• MATERIAL SUPPLIED:

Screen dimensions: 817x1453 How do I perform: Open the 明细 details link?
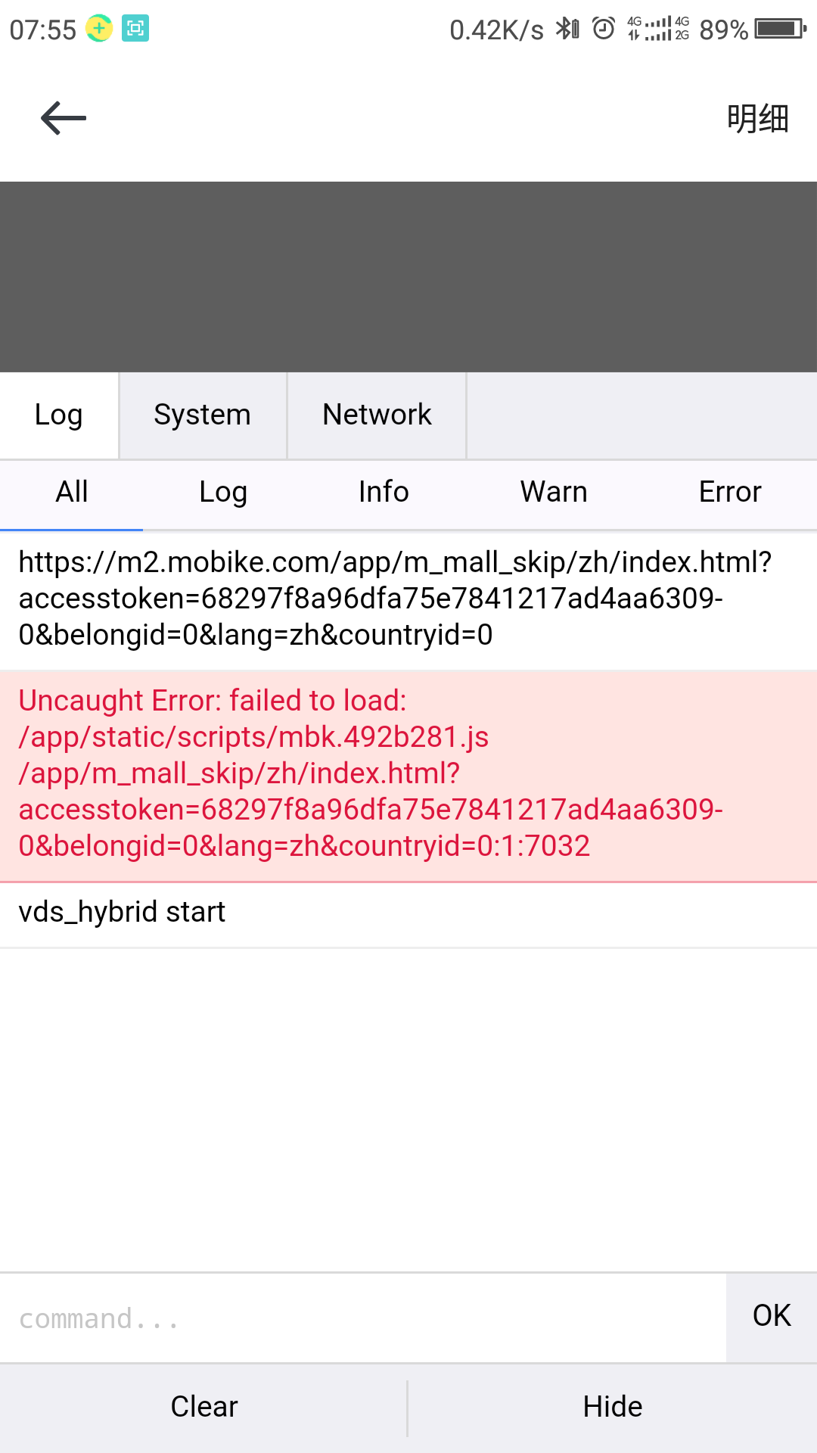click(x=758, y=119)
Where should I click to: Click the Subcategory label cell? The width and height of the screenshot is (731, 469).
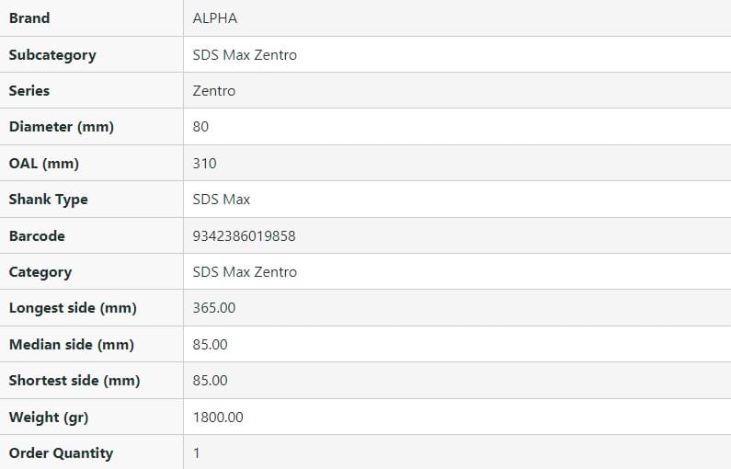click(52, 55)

...

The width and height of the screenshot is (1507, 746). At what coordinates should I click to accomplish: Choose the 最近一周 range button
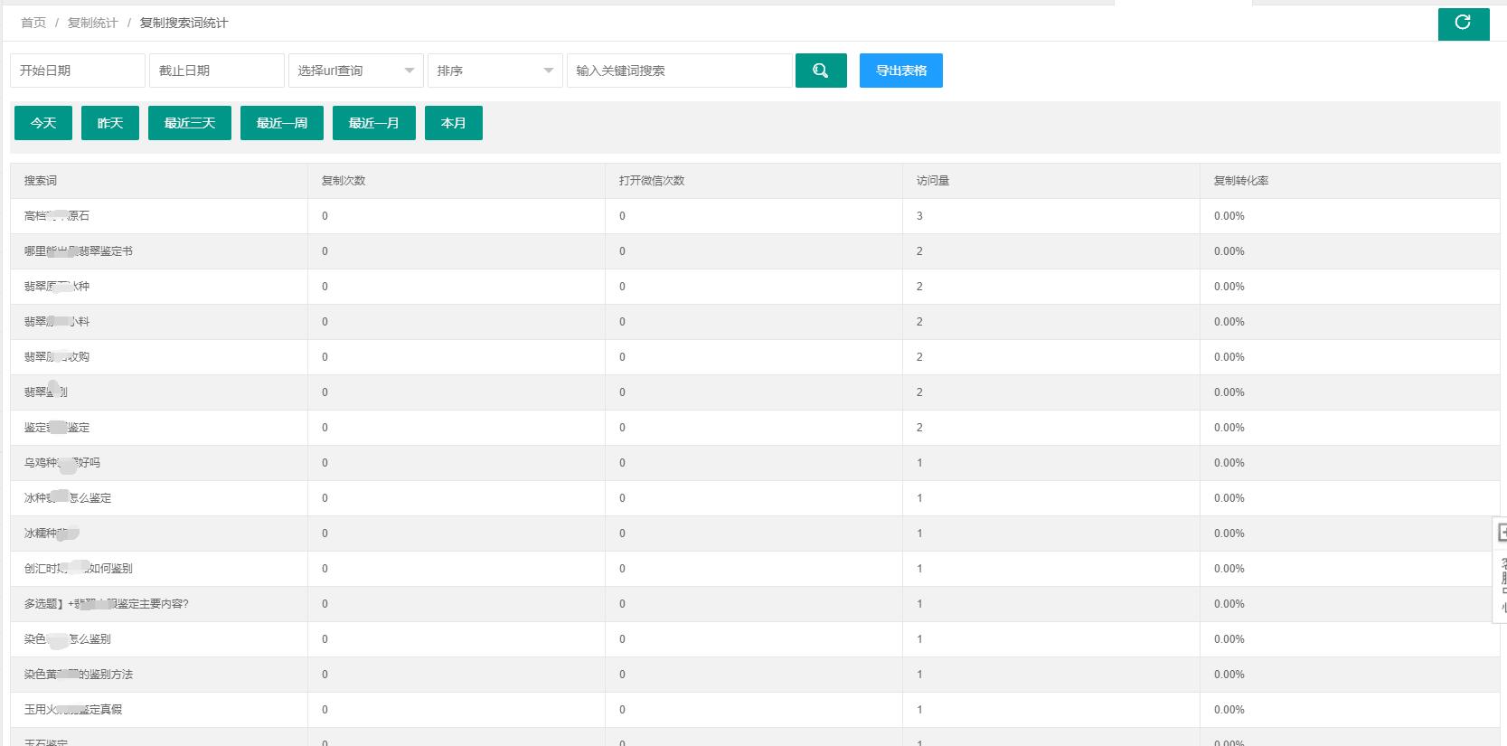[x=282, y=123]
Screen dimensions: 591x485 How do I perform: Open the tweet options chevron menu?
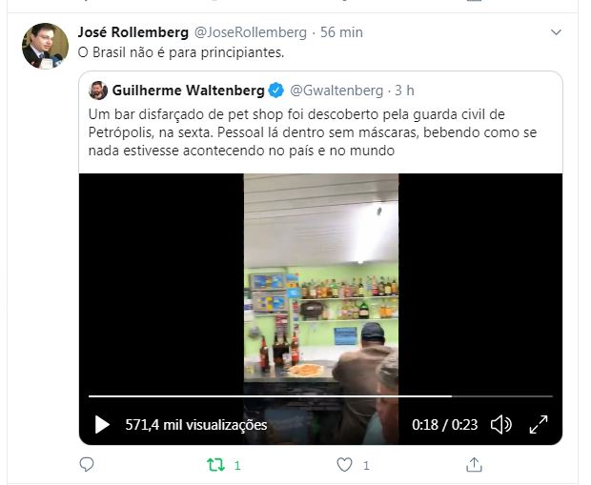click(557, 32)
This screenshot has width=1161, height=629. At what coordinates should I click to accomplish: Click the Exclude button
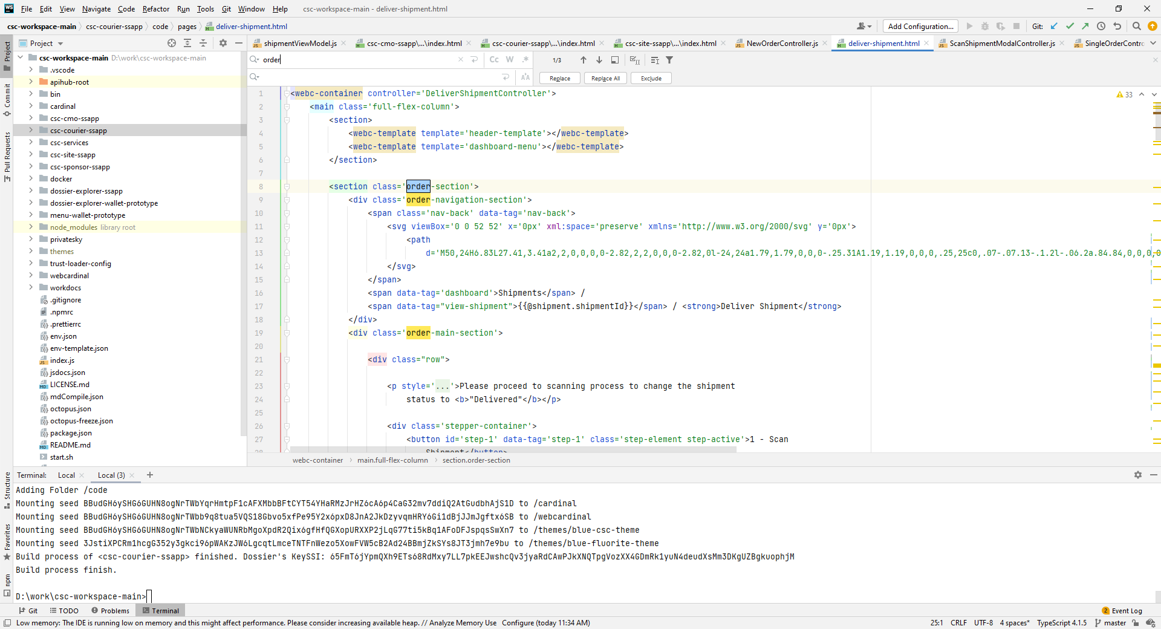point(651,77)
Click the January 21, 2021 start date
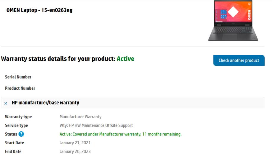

• REQUEST:
Edit the entries between the lines holding "Screen dimensions: 817x1453" and "click(52, 55)", inclusive, so that "How do I perform" becomes "What should I do to" with nothing else changed, and leave the pictures out of your answer.

• RESPONSE TO THIS TASK:
Screen dimensions: 817x1453 What should I do to: Open the 明细 details link?
click(x=758, y=119)
Where should I click to: Click the Subcategory label cell? The width and height of the screenshot is (731, 469).
click(52, 55)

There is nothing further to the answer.